THE DATA:
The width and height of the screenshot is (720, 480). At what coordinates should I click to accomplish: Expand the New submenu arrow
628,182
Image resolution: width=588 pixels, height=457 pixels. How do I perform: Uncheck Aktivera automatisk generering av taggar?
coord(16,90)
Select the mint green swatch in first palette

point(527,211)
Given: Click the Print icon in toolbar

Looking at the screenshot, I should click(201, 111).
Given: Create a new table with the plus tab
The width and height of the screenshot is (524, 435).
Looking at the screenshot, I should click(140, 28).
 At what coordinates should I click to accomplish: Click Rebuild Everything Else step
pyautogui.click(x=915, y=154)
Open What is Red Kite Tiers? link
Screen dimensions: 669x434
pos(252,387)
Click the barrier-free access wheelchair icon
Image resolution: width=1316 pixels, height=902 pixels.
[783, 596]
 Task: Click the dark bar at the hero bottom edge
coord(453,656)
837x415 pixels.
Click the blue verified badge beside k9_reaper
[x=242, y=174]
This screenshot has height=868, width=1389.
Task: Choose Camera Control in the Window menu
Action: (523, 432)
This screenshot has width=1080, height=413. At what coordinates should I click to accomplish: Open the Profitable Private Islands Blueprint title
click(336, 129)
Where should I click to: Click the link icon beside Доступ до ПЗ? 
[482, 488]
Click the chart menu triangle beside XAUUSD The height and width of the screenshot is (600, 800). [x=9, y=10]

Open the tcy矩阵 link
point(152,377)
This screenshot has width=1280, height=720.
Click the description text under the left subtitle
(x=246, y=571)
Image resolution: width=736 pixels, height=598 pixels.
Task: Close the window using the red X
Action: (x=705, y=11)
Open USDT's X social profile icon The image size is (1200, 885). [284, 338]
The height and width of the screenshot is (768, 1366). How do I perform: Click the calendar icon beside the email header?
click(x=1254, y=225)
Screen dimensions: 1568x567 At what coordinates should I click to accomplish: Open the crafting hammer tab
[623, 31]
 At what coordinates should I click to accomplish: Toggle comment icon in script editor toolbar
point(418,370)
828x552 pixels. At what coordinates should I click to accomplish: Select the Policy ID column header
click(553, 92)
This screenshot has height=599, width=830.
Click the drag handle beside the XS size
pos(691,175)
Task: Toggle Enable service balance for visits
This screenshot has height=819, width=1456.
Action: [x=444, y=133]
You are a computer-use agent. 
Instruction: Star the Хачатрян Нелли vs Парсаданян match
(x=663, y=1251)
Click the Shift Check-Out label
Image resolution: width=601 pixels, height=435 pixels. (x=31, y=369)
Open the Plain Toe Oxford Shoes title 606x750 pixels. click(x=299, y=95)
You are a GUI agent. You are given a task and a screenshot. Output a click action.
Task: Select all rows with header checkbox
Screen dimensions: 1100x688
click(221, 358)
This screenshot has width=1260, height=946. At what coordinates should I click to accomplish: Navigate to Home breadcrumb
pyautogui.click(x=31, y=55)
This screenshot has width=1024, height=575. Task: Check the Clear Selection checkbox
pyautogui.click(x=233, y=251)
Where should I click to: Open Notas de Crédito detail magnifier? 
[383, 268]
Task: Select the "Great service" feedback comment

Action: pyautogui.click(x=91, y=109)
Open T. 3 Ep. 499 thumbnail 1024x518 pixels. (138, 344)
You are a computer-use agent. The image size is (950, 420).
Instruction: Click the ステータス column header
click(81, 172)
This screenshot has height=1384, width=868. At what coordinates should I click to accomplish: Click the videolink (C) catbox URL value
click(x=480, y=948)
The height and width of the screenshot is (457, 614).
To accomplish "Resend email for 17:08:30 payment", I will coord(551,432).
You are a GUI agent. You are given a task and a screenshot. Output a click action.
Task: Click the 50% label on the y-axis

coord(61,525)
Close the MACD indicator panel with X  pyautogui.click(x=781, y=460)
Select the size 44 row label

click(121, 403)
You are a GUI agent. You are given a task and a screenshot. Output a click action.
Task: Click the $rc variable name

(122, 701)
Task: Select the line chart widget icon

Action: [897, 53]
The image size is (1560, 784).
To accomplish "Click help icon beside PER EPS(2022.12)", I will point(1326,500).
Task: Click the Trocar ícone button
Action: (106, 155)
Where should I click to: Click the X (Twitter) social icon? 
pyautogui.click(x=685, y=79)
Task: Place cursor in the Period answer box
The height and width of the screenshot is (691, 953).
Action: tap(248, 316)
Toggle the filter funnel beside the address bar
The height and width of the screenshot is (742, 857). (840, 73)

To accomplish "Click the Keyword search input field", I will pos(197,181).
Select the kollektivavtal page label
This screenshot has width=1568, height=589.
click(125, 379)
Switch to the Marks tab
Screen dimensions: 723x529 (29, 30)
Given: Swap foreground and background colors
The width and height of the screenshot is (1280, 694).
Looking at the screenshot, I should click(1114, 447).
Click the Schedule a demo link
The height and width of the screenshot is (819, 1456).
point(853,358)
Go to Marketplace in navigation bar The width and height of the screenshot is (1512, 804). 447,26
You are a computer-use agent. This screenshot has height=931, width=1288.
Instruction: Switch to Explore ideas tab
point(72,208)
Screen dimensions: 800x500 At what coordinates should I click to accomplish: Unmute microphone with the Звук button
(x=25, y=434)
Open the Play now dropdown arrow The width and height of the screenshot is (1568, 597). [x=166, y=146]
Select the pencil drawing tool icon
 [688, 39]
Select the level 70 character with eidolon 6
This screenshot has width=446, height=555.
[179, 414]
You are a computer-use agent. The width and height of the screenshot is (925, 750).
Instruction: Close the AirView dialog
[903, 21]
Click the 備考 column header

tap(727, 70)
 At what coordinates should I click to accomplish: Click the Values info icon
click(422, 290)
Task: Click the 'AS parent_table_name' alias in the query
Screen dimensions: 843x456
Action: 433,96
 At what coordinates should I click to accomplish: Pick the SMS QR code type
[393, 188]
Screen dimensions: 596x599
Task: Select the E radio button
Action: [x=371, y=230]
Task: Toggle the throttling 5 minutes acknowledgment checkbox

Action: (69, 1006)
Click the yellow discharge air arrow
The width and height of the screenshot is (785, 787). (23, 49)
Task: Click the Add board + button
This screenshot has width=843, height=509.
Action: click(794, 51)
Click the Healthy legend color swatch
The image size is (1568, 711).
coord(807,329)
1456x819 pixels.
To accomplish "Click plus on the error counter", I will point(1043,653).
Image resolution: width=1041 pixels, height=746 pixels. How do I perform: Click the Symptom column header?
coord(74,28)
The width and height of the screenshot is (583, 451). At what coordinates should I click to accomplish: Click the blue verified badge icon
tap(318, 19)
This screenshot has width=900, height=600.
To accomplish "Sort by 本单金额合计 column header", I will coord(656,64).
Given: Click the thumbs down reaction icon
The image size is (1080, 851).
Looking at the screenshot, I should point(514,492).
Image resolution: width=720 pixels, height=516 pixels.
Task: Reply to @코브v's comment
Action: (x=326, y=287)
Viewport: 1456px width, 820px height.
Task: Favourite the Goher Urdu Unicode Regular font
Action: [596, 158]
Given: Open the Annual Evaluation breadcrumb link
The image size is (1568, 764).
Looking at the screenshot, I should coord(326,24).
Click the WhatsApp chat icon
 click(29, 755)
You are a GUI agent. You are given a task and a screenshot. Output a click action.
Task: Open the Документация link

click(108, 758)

EXERCISE PROMPT: Report every line containing the string "computer" in the material.

RESULT OF THE TASK:
You are a computer-use agent. 
You are a computer-use agent. The image size is (950, 420).
You are a computer-use agent. This screenshot has height=931, width=1288.
You are a computer-use agent. The width and height of the screenshot is (925, 750).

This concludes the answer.